Stellen Sie sich diese Schlagzeilen vor:

Salman Rushdie wurde vom Verlag entlassen, nachdem The Satanic Verses den Ayatollah des Iran beleidigt hatte. Sieg für freie Meinungsäußerung!

Die ausverkaufte Show von Lenny Bruce in New York City wurde abgesagt, nachdem religiöse Mitarbeiter des Clubs Schimpfworte verurteilt hatten. Sieg für den künstlerischen Ausdruck!

Prince-Konzert abgesagt, nachdem sich Tipper Gore über vulgäre Texte in „Darling Nikki“ beschwert hat. Sieg für die Meinungsfreiheit!

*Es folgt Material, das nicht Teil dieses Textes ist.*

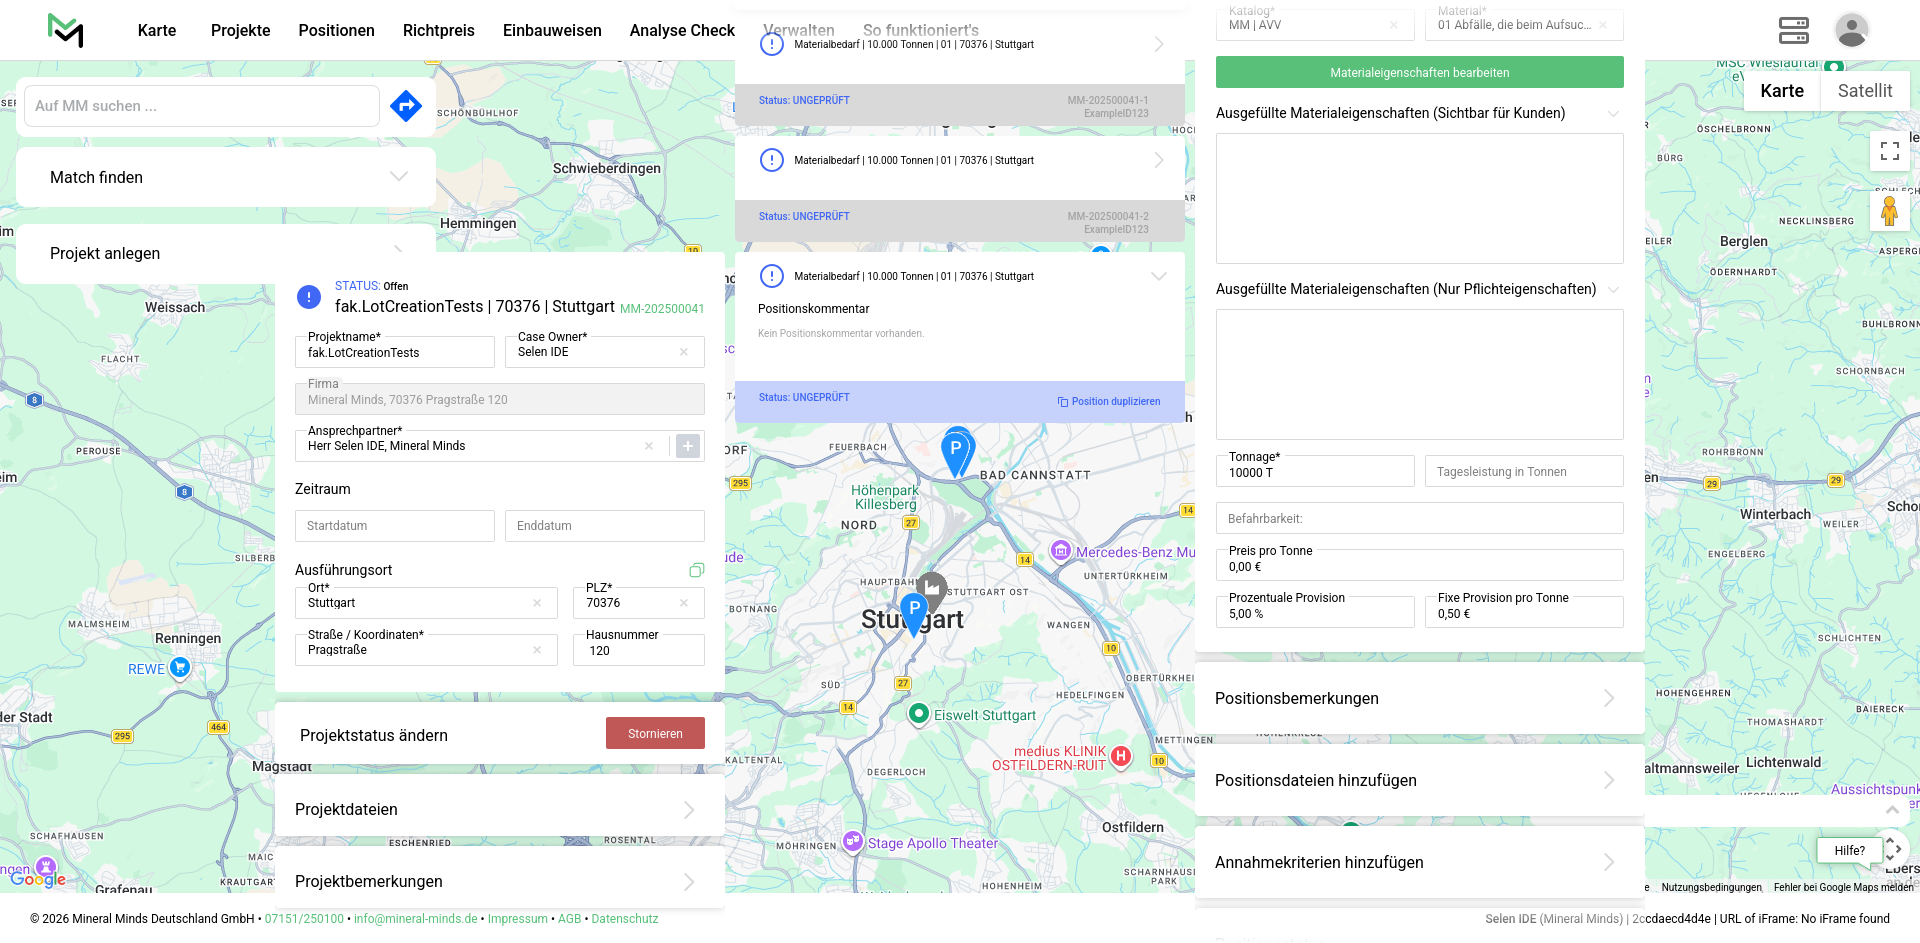
Task: Click the Mineral Minds logo icon
Action: pyautogui.click(x=66, y=30)
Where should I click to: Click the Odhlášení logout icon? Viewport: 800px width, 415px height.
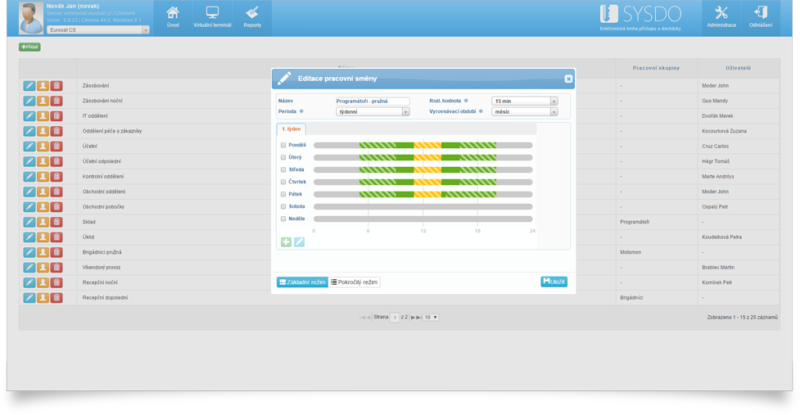pyautogui.click(x=760, y=16)
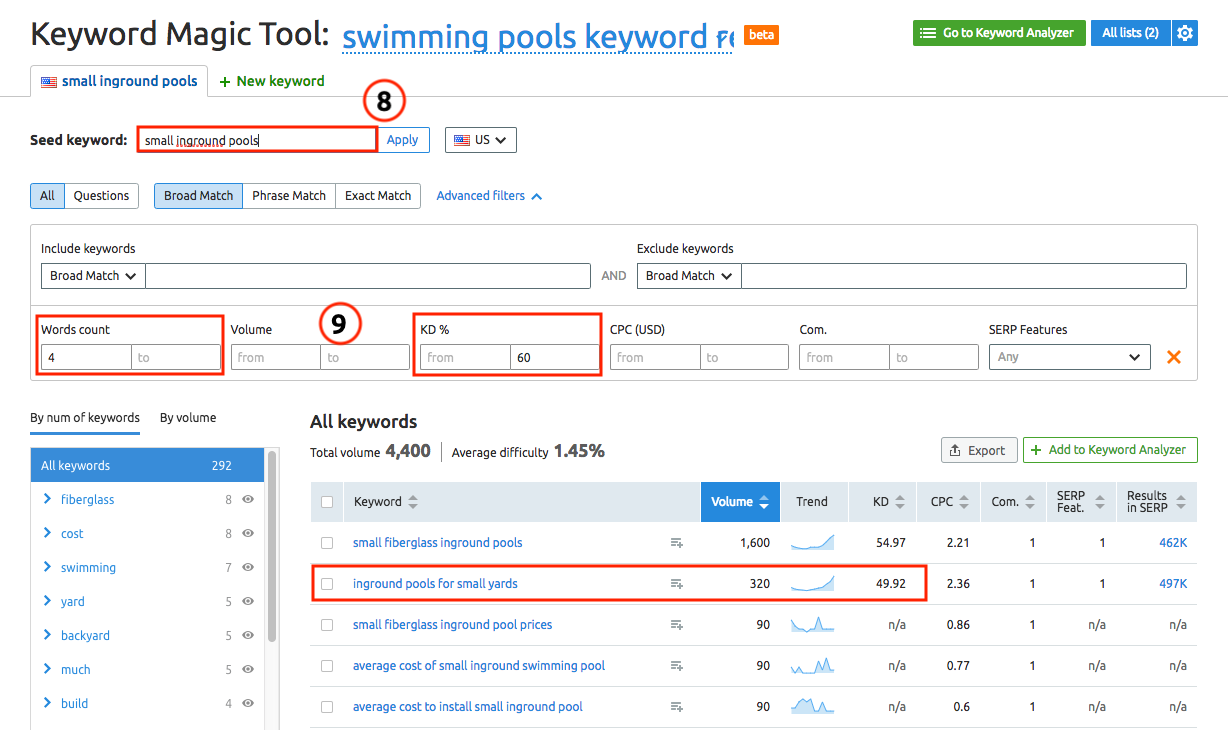This screenshot has height=730, width=1228.
Task: Switch to the By volume tab
Action: [x=188, y=418]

Man muss schon ein ziemlich merkwürdiges Geschichtsbewusstsein haben, um eines dieser möglichen Szenarien als Siege für die Meinungsfreiheit zu betrachten. Doch eine überraschende Anzahl von Menschen behauptet genau das, wenn es um einen Veranstaltungsort in Minneapolis namens First Avenue geht, der diese Woche die Comedy-Show von Dave Chappelle abgesagt hat.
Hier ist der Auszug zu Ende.